(Data for this task):
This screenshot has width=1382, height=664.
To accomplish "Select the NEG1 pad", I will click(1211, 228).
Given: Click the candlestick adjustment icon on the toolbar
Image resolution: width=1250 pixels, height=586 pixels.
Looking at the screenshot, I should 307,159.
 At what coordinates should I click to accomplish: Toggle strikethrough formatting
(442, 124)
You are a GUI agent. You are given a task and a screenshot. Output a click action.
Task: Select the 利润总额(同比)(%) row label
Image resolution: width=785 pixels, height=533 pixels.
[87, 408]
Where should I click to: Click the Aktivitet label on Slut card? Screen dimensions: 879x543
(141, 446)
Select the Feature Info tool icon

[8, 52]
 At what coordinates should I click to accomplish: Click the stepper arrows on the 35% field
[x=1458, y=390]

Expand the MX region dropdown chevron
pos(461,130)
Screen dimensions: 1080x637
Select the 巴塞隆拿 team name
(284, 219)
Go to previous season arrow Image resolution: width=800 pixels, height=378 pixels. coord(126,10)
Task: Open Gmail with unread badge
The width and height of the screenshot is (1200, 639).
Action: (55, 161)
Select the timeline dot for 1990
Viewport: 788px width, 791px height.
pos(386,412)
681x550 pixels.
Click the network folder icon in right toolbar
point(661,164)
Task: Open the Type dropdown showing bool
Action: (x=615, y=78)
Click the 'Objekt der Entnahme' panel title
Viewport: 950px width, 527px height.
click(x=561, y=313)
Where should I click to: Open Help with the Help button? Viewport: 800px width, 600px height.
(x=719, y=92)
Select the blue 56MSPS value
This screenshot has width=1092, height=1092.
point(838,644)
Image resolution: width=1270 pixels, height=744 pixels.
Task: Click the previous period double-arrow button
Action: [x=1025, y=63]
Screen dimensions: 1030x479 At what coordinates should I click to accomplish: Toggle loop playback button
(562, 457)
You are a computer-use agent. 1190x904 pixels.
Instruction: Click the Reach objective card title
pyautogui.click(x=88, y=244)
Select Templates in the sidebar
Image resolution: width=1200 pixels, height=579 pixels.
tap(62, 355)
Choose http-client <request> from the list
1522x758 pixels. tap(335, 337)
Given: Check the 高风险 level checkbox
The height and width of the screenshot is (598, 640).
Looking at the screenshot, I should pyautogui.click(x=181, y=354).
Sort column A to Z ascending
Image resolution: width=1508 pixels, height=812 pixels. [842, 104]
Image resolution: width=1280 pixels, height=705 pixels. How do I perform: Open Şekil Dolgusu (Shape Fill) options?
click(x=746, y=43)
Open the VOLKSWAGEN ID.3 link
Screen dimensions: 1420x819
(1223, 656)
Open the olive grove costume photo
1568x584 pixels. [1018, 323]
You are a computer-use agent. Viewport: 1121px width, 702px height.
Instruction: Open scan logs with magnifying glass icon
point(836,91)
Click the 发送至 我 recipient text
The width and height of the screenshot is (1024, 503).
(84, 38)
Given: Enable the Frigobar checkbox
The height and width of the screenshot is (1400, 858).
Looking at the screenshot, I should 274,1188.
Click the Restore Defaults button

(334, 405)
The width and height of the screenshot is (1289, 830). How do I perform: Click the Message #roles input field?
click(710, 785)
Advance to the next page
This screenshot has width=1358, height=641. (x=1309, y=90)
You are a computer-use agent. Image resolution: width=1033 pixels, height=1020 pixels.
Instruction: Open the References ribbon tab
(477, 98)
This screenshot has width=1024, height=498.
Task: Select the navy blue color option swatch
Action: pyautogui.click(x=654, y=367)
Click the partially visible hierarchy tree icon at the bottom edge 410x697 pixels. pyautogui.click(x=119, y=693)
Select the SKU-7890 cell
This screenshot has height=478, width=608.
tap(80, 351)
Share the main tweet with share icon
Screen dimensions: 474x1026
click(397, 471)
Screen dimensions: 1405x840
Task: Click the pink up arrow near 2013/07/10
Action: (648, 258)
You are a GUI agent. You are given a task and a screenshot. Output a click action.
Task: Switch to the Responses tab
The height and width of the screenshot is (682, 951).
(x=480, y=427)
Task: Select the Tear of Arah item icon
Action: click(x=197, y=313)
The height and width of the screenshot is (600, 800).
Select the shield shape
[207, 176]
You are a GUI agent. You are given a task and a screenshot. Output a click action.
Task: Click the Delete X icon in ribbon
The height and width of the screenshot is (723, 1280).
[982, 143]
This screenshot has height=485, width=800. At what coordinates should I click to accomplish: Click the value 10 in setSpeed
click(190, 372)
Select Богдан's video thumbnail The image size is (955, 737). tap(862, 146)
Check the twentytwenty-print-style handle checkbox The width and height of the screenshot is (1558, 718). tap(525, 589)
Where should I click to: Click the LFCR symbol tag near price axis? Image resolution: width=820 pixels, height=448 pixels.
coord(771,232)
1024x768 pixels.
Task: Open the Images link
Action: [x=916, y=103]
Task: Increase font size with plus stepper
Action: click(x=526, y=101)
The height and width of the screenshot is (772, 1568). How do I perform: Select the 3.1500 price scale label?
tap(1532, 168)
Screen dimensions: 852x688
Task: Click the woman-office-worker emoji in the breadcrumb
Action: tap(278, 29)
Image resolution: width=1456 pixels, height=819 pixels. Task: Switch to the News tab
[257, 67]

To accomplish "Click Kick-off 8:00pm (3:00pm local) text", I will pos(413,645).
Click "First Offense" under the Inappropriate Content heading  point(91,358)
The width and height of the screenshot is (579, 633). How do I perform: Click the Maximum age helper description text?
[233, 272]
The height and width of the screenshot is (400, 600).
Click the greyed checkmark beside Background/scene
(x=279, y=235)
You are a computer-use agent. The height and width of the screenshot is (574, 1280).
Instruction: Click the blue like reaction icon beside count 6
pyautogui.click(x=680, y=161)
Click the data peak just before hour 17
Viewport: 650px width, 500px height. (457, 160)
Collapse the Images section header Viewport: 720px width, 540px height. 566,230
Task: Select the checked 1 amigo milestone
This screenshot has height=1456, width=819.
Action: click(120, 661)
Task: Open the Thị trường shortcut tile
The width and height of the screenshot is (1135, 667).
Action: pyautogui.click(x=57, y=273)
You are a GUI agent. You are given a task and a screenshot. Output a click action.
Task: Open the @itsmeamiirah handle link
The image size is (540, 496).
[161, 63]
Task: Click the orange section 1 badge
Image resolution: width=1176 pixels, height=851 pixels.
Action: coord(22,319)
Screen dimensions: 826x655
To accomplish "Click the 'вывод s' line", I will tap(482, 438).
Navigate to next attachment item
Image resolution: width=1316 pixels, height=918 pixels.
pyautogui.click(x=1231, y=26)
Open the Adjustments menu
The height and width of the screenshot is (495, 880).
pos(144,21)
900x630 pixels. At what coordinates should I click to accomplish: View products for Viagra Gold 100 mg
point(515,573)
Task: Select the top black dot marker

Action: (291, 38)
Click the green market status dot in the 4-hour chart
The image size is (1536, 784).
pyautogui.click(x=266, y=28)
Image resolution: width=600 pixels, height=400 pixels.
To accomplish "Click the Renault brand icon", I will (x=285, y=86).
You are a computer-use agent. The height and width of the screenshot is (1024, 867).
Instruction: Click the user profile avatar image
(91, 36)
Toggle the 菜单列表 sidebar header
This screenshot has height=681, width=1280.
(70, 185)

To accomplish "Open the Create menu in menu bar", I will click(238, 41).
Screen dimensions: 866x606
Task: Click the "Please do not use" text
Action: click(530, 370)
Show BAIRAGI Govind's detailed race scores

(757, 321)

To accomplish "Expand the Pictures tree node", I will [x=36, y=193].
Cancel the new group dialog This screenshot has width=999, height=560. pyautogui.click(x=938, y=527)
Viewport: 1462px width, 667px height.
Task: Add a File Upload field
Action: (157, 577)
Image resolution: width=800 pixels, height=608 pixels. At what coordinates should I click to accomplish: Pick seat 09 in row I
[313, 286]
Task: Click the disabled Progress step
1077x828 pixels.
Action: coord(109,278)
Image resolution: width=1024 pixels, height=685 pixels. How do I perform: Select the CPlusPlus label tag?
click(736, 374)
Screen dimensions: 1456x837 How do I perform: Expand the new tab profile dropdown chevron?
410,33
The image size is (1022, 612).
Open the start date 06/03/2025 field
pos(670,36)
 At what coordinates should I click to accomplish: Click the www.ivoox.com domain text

(Requirement): Output exactly the leading lines of the data, up to and including the line marked by "Task: Open Gmail with unread badge".

(Output for this exercise):
This screenshot has width=1382, height=664.
To accomplish "Select the NEG1 pad", I will click(1211, 228).
Given: Click the candlestick adjustment icon on the toolbar
Image resolution: width=1250 pixels, height=586 pixels.
Looking at the screenshot, I should 307,159.
 At what coordinates should I click to accomplish: Toggle strikethrough formatting
(442, 124)
You are a GUI agent. You are given a task and a screenshot. Output a click action.
Task: Select the 利润总额(同比)(%) row label
Image resolution: width=785 pixels, height=533 pixels.
[87, 408]
Where should I click to: Click the Aktivitet label on Slut card? Screen dimensions: 879x543
(141, 446)
Select the Feature Info tool icon

[8, 52]
 At what coordinates should I click to accomplish: Click the stepper arrows on the 35% field
[x=1458, y=390]

Expand the MX region dropdown chevron
pos(461,130)
Screen dimensions: 1080x637
Select the 巴塞隆拿 team name
(284, 219)
Go to previous season arrow Image resolution: width=800 pixels, height=378 pixels. coord(126,10)
Task: Open Gmail with unread badge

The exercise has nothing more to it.